Available data regarding the management of older patients with mCRC indicate that they derive clinical benefit from currently approved agents and combinations. The results of published trials are briefly summarized in Table 1. However, careful interpretation is warranted, as published non-randomized studies are plagued with bias due to the subjective nature of the selection of patients deemed fit enough to receive chemotherapy. Furthermore, the under-representation of elderly patients in randomized clinical trials warrants careful interpretation of their results and conclusions, as they may not always be applicable to this frail population, which frequently has severe co-morbidities. These pitfalls are described in detail in recent reviews regarding the treatment of the older patient with mCRC and are recognized in the consensus guidelines of the International Society of Geriatric Oncology [41,42,43].

Table 1

Summary of prospective trials evaluating biologic agents specifically in older patients with mCRC.

Trial	Phase	N	Regimen	Results
Cunningham et al. [19]	3	280	Cap vs. Cap/Bev	PFS: 5.1 vs. 9.1, RR 10% vs. 19%, OS 16.7 vs. 20.7 (NS)
Vamvakas et al. [20]	2	46	XELOX/Bev	RR: 46%, PFS: 7.9, OS: 20.1
Feliu et al. [21]	2	68	XELOX/Bev	RR: 46%, TTP: 11.1
Sastre et al. [33]	2	41	CTX	RR: 14.6%, PFS 2.9, OS 11.1
Sastre et al. [34]	2	66	Cap + CTX	RR: 48.3%, PFS: 8.4 (in KRAS WT)
Abdelwahab et al. [35]	2	49	CPT + CTX	PFS 4, OS 7

Cap: capecitabine; Bev: bevacizumab; PFS: progression-free survival; RR: response rate; OS: overall survival; NS: not significant; XELOX: capecitabine + oxaliplatin; TTP: time to progression; CTX: cetuximab; CPT: irinotecan; survival is reported in months.

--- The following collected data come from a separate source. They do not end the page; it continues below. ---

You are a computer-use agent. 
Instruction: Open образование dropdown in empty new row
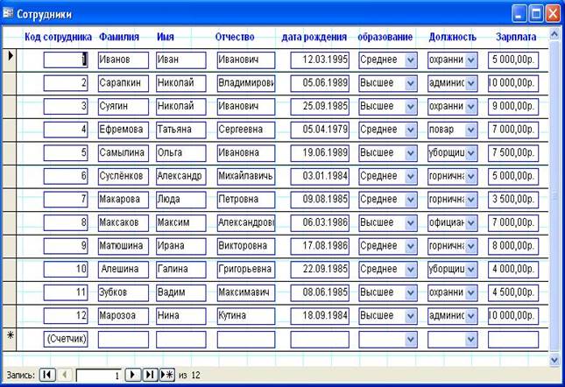pyautogui.click(x=411, y=338)
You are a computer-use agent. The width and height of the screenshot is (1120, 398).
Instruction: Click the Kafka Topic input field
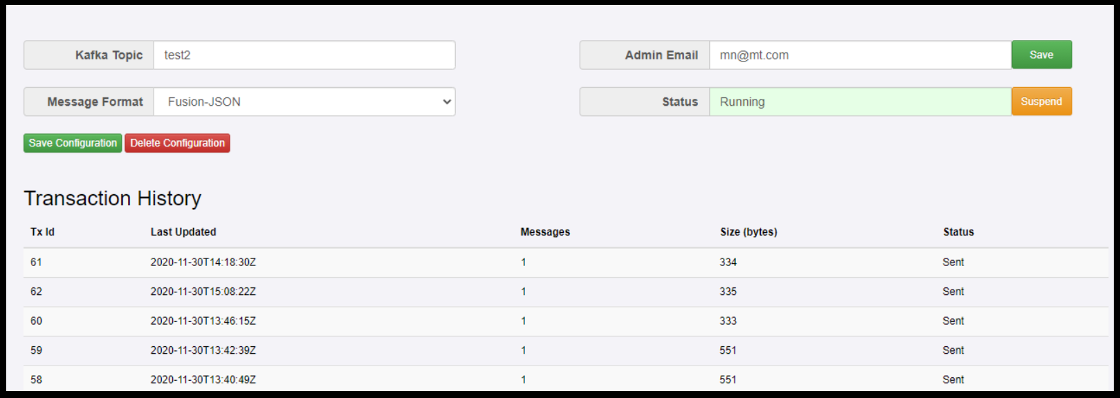pos(304,55)
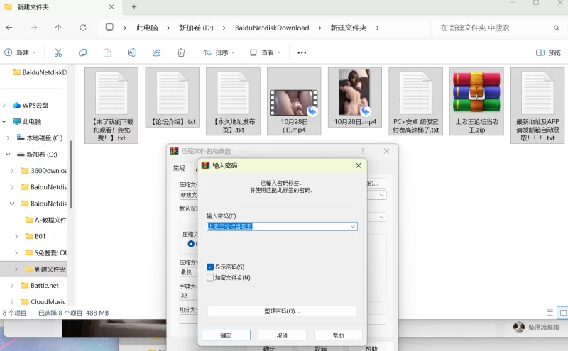Go up one folder level
568x351 pixels.
(58, 28)
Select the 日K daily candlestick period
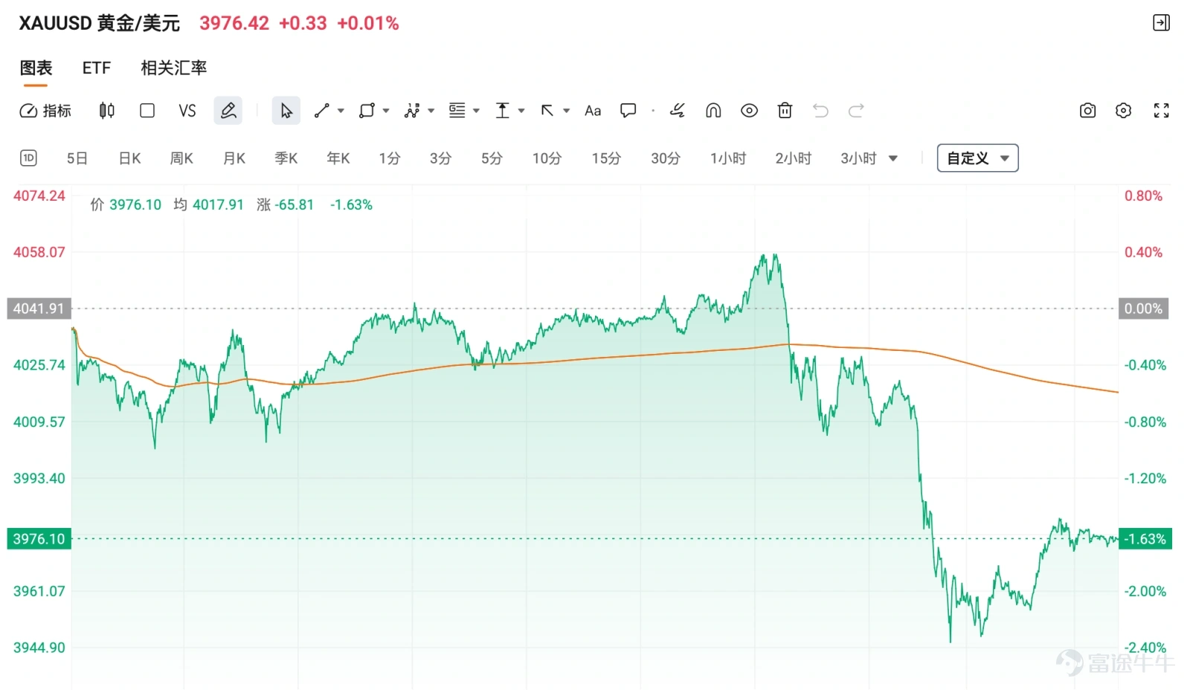Image resolution: width=1190 pixels, height=690 pixels. (129, 158)
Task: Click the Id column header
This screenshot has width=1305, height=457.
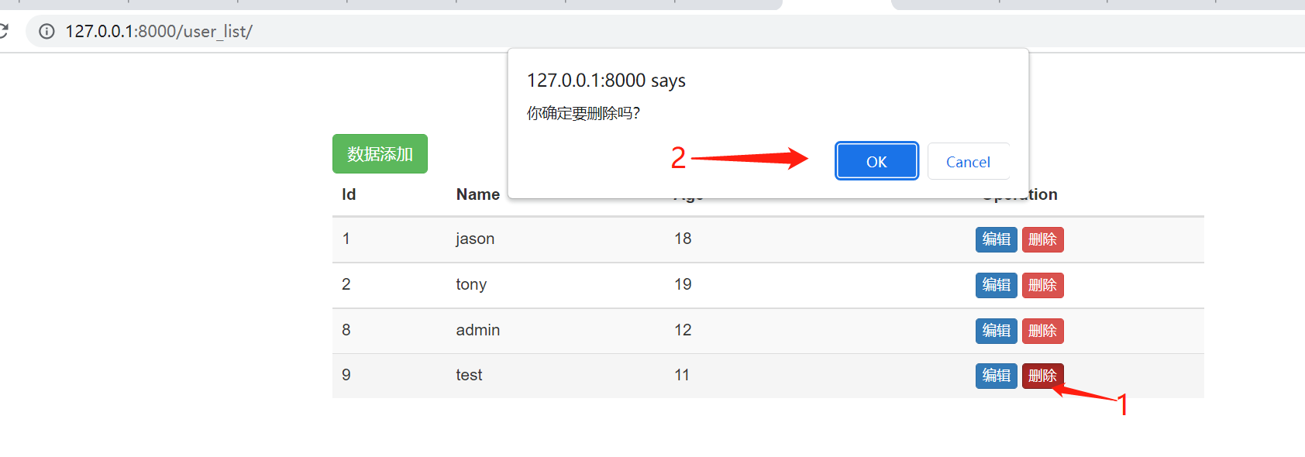Action: [349, 194]
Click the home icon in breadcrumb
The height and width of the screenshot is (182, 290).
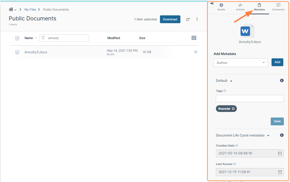11,9
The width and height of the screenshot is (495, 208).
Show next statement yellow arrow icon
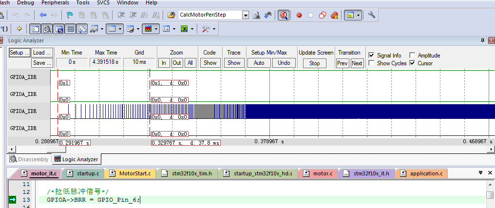[x=19, y=29]
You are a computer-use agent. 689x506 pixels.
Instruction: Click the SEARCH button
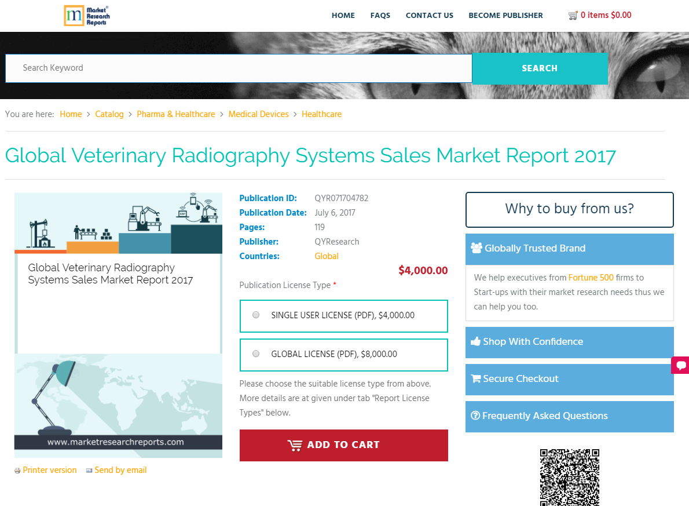coord(540,68)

The optimization of the treatment strategies will be based on three pylons: the design and conduct of elderly-specific prospective randomized trials; the integration of CGA as an objective tool capable to guide risk stratification and decision making and the establishment of more appropriate study endpoints for geriatric patients, such as time to symptom deterioration or the time that quality of life is maintained above predetermined thresholds. These changes will enable oncologists to personalize the management of older patients with mCRC and improve outcomes, while reducing treatment-related toxicities.

6. Conclusions

In conclusion, we present all of the relevant published data regarding the use of biologic agents in the treatment of elderly patients with mCRC, and we briefly review novel approaches that may impact treatment strategies in the near future. The conduct of elderly-specific randomized trials remains of paramount importance, and treating physicians are encouraged to enroll patients, whenever possible, in well-designed prospective trials that will help answer the clearly unmet need of the optimal medical management of this frail patient subgroup.